REQUIRED ACTION:
Below are the records; locate each line with the word "will" and copy it.

STORED DATA:
──────

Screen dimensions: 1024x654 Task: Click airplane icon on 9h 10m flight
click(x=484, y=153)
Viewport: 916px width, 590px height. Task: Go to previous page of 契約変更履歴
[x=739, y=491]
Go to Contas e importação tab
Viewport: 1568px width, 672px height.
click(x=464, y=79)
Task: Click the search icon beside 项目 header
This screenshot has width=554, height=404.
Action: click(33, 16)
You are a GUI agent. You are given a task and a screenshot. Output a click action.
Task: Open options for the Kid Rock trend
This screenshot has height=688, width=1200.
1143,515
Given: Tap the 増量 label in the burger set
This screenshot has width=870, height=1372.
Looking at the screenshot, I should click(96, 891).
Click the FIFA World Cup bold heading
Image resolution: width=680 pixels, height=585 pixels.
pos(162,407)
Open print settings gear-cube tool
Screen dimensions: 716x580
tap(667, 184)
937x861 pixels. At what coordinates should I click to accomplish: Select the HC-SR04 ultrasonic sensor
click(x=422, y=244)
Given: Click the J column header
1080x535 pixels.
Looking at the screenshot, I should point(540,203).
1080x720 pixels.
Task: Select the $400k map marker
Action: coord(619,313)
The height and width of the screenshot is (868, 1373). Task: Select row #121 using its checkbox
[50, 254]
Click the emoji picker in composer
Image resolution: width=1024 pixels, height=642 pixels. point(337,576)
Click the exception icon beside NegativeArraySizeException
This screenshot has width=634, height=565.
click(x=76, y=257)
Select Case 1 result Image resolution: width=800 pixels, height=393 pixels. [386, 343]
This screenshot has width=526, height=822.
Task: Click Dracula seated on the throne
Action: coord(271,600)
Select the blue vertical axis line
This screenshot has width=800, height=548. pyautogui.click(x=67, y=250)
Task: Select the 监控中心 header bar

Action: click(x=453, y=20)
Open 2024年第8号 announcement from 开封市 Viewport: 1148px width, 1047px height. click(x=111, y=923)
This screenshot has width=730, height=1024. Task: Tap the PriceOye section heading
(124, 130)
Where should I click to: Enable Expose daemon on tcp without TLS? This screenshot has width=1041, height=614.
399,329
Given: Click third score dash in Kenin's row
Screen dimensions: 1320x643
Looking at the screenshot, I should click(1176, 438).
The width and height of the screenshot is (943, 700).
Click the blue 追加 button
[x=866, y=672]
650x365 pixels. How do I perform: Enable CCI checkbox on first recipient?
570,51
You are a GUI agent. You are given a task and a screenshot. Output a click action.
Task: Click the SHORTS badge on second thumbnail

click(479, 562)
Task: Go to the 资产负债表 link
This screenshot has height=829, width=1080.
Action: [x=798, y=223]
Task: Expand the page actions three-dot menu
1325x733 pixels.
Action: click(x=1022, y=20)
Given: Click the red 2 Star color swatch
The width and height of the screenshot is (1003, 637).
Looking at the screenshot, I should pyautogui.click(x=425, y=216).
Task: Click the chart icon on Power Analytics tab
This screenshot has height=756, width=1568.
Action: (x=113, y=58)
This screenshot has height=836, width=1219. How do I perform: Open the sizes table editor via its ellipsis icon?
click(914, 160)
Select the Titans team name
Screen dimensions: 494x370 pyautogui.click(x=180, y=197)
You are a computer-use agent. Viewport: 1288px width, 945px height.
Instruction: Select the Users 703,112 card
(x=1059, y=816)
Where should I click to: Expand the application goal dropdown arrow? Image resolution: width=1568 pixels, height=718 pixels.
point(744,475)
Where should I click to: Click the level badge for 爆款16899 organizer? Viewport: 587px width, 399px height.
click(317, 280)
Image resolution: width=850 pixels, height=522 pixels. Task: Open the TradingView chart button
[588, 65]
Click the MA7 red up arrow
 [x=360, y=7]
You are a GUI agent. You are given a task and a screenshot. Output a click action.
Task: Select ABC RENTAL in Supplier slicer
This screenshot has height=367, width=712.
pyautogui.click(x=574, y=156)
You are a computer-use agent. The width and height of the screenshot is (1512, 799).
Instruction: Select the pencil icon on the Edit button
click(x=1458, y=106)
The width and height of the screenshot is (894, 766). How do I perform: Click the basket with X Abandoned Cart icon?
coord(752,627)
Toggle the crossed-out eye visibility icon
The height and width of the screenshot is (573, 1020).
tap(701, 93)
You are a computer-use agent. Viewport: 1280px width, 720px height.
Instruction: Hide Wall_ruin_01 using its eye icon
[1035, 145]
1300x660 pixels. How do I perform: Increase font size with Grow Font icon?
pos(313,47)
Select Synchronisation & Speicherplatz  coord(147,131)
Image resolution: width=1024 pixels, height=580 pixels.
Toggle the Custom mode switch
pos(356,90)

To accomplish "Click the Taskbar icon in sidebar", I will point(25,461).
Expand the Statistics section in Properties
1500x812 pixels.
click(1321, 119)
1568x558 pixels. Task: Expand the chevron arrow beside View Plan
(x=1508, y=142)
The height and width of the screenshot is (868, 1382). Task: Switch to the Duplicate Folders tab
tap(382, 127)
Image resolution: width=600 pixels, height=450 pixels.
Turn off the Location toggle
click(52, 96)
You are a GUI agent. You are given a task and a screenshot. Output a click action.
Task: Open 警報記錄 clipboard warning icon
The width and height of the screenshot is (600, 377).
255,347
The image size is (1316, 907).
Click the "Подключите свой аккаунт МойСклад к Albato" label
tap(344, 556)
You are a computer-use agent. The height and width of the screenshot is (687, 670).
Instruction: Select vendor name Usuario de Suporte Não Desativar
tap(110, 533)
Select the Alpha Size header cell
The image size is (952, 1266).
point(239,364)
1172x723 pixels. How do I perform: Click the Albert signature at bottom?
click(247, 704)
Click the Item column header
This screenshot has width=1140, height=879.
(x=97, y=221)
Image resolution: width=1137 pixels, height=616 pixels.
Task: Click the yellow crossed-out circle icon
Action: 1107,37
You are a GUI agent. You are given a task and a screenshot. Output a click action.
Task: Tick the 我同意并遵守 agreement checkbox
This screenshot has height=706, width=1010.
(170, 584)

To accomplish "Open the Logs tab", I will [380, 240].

──────

RESULT BELOW:
To accomplish "Click the Taskbar icon in sidebar", I will point(25,461).
To accomplish "Open the Logs tab", I will [380, 240].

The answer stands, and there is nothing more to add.